▶ _Stored data entries_:

------------

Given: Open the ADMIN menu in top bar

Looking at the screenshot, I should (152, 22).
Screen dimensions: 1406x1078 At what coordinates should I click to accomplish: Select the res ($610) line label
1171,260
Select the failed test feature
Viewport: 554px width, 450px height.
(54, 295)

------------

▶ _TASK PROMPT_:
Using the exact wording, repeat all the entries.

▶ _RESULT FOR THIS TASK_:
Given: Open the ADMIN menu in top bar

Looking at the screenshot, I should (152, 22).
Screen dimensions: 1406x1078 At what coordinates should I click to accomplish: Select the res ($610) line label
1171,260
Select the failed test feature
Viewport: 554px width, 450px height.
(54, 295)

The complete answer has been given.